[Task statement]
Find every line in the listing below that contains the word "with", and copy each of those lines.

——————————

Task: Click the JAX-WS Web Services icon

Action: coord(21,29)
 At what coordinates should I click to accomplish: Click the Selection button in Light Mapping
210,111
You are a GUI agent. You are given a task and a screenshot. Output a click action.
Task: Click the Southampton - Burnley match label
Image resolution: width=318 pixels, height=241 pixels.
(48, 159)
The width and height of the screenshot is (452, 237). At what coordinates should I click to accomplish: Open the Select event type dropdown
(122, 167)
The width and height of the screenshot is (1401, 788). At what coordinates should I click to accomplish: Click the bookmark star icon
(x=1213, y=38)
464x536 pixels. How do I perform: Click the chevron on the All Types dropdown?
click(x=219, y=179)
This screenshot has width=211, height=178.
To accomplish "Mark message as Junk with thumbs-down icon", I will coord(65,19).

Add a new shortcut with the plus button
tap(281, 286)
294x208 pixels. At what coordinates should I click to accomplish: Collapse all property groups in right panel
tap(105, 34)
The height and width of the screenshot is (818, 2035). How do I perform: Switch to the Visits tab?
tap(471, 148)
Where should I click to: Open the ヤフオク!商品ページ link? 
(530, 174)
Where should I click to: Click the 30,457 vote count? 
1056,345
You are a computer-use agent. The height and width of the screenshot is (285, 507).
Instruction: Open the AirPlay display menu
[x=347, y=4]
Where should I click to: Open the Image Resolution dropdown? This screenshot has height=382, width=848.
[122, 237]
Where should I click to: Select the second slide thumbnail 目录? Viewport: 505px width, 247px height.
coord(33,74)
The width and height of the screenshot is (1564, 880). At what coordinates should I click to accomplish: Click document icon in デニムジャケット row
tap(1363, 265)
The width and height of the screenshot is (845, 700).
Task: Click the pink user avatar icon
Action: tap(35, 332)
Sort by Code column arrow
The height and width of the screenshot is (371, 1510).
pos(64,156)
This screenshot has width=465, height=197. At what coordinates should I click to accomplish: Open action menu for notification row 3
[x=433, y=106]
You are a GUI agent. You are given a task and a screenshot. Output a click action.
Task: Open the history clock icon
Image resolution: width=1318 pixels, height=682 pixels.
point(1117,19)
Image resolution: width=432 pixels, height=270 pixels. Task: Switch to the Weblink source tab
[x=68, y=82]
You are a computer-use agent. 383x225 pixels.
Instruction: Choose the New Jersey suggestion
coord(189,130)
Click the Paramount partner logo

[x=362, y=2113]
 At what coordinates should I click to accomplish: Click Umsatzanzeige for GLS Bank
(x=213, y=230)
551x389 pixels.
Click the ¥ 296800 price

——————————

[Final result]
To accomplish "Mark message as Junk with thumbs-down icon", I will coord(65,19).
Add a new shortcut with the plus button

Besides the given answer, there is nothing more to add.